**HOW TO COMPLETE THIS TASK**:
When you copy the records that follow, please keep every word exactly as it is and leave out the pictures.

**AVAILABLE RECORDS**:

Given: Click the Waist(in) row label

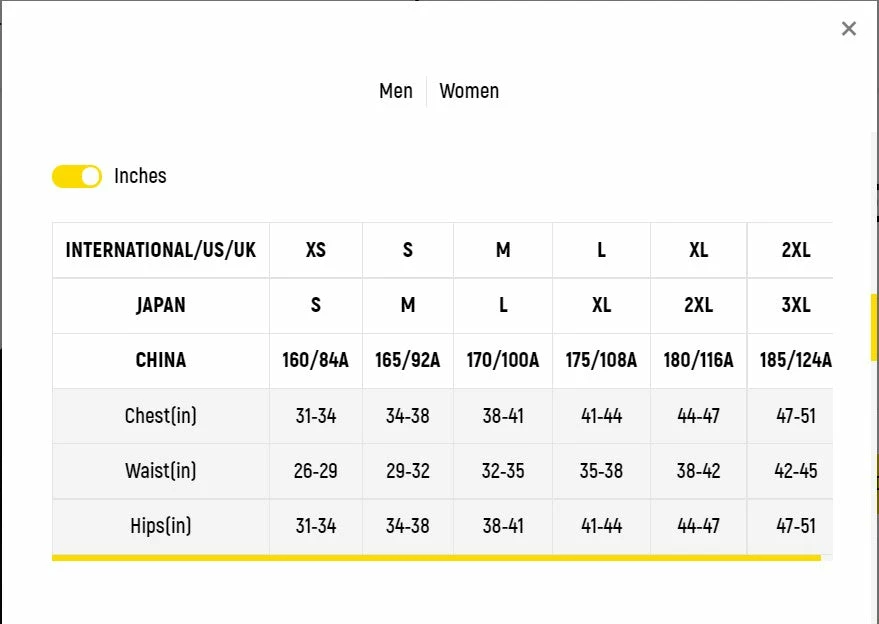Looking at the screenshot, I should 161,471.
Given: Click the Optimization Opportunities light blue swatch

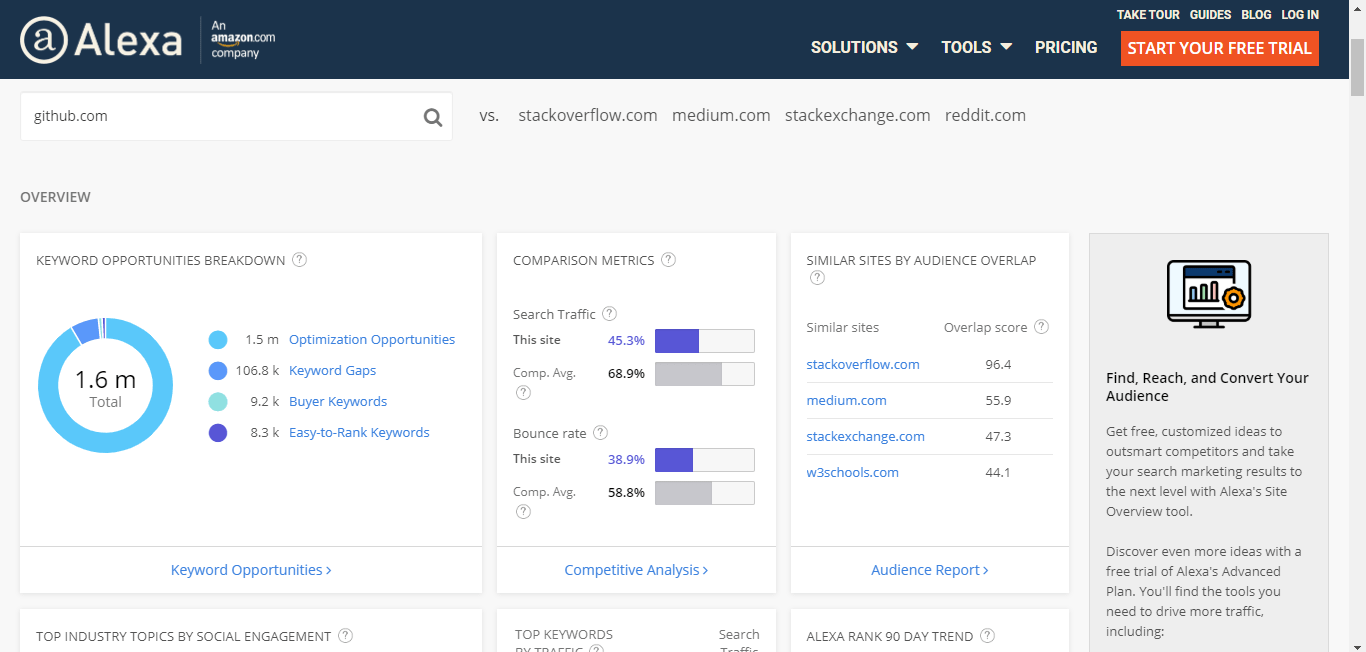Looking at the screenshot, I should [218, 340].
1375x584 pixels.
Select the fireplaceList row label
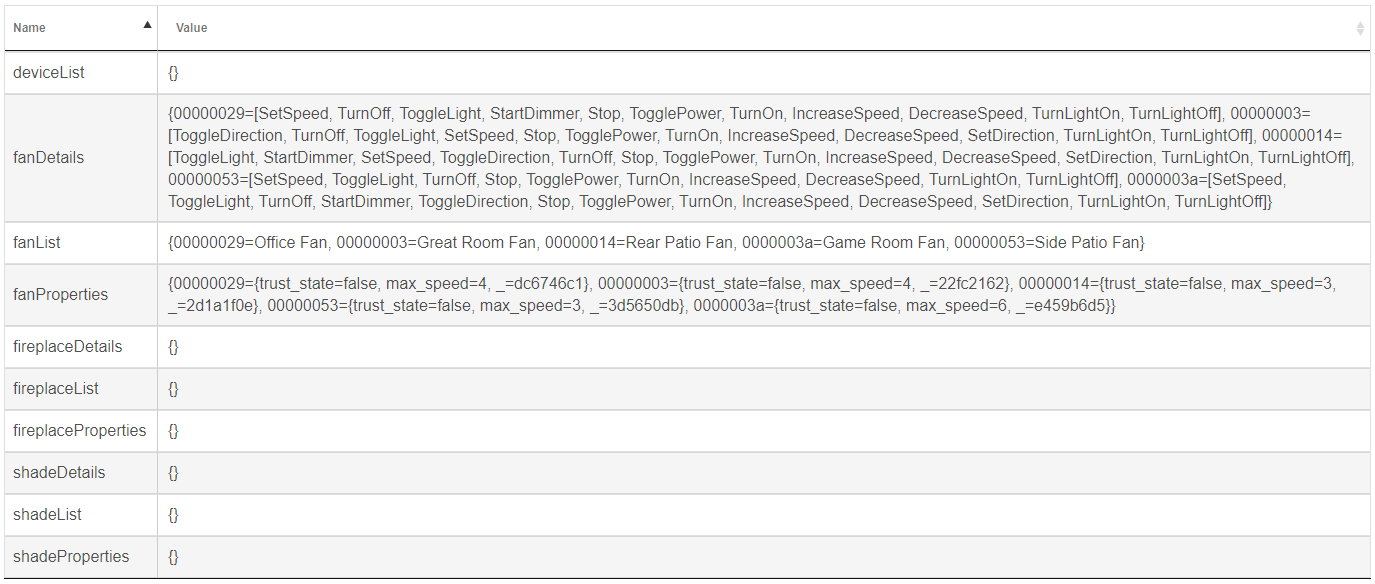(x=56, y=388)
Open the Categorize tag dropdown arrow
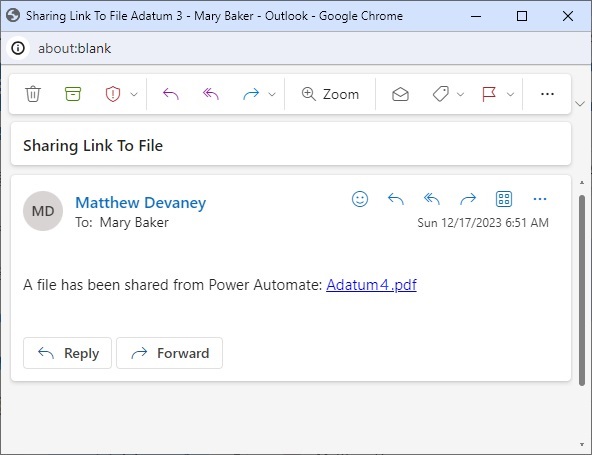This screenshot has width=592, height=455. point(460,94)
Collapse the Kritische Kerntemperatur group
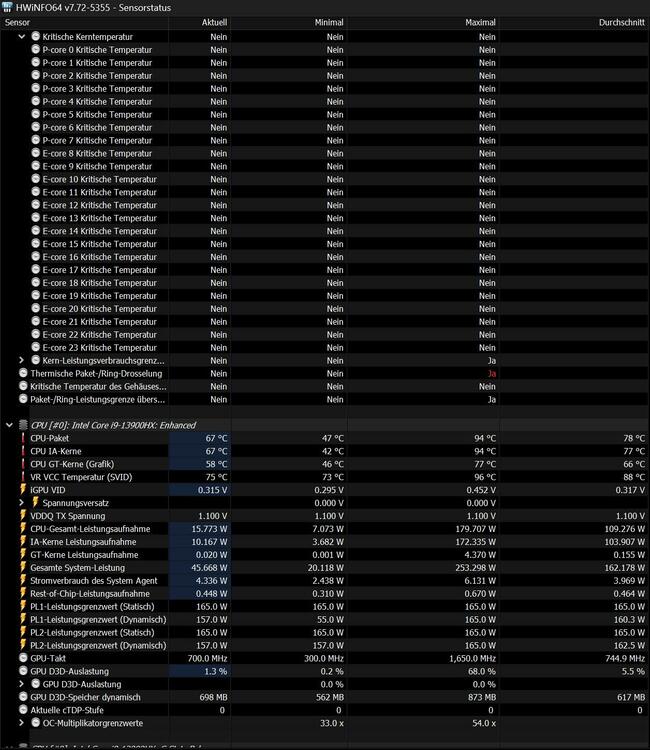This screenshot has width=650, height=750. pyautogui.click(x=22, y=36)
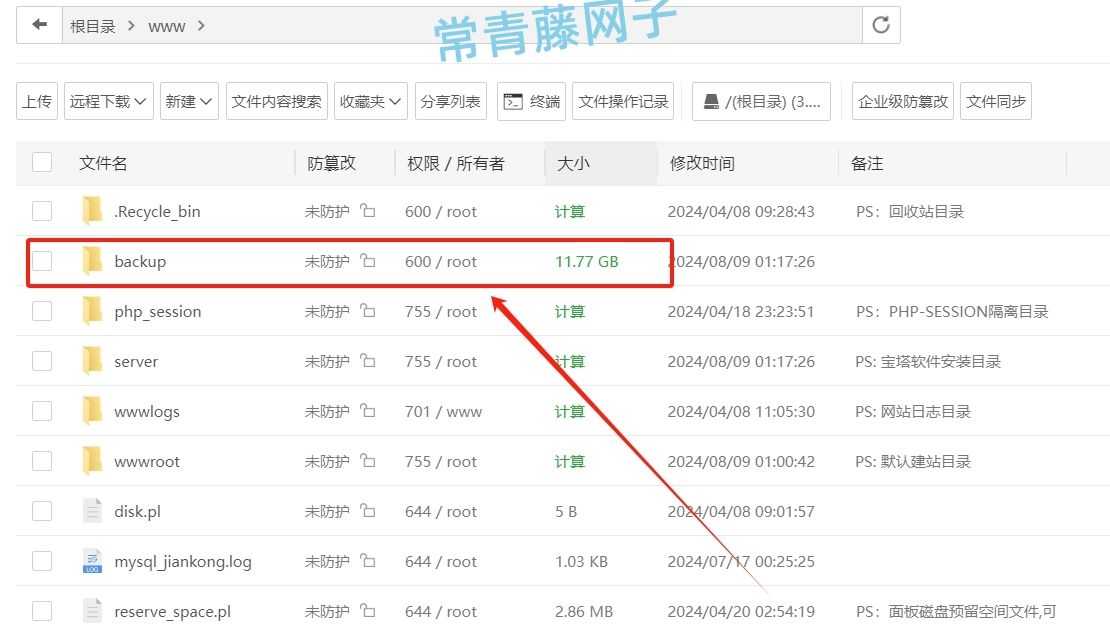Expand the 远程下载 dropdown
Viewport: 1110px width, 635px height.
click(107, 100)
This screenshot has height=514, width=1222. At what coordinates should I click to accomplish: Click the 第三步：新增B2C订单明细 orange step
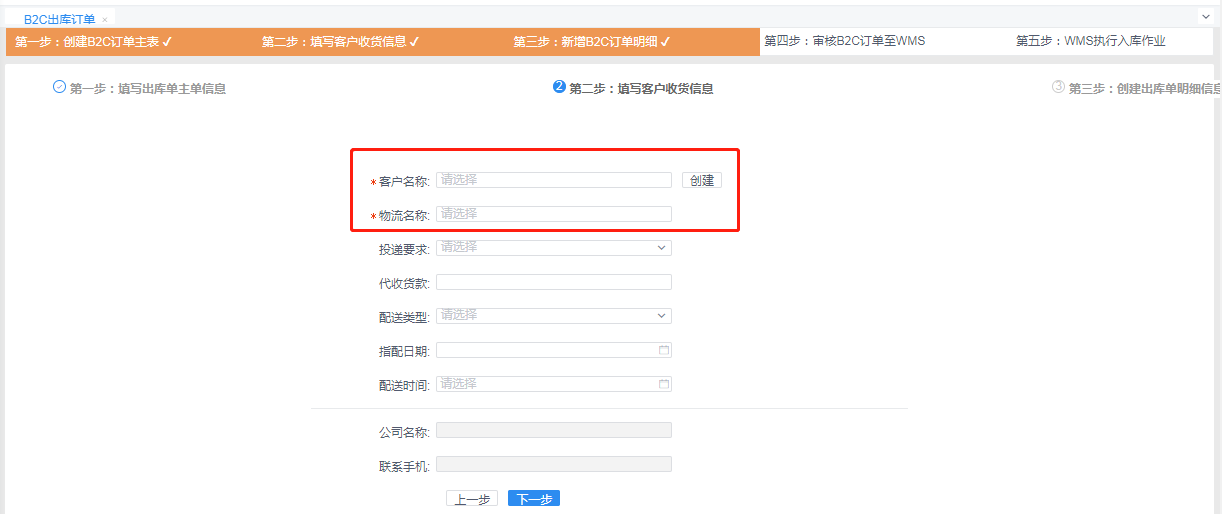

**EXERCISE ANSWER**:
Given: Click the Waist(in) row label

Looking at the screenshot, I should 161,471.
Given: Click the Optimization Opportunities light blue swatch

Looking at the screenshot, I should [218, 340].
1375x584 pixels.
Select the fireplaceList row label
(x=56, y=388)
Open the Categorize tag dropdown arrow
This screenshot has width=592, height=455. point(460,94)
Collapse the Kritische Kerntemperatur group
This screenshot has width=650, height=750. pyautogui.click(x=22, y=36)
Expand the 远程下载 dropdown
Viewport: 1110px width, 635px height.
click(107, 100)
This screenshot has height=514, width=1222. At what coordinates should I click to accomplish: Click the 第三步：新增B2C订单明细 orange step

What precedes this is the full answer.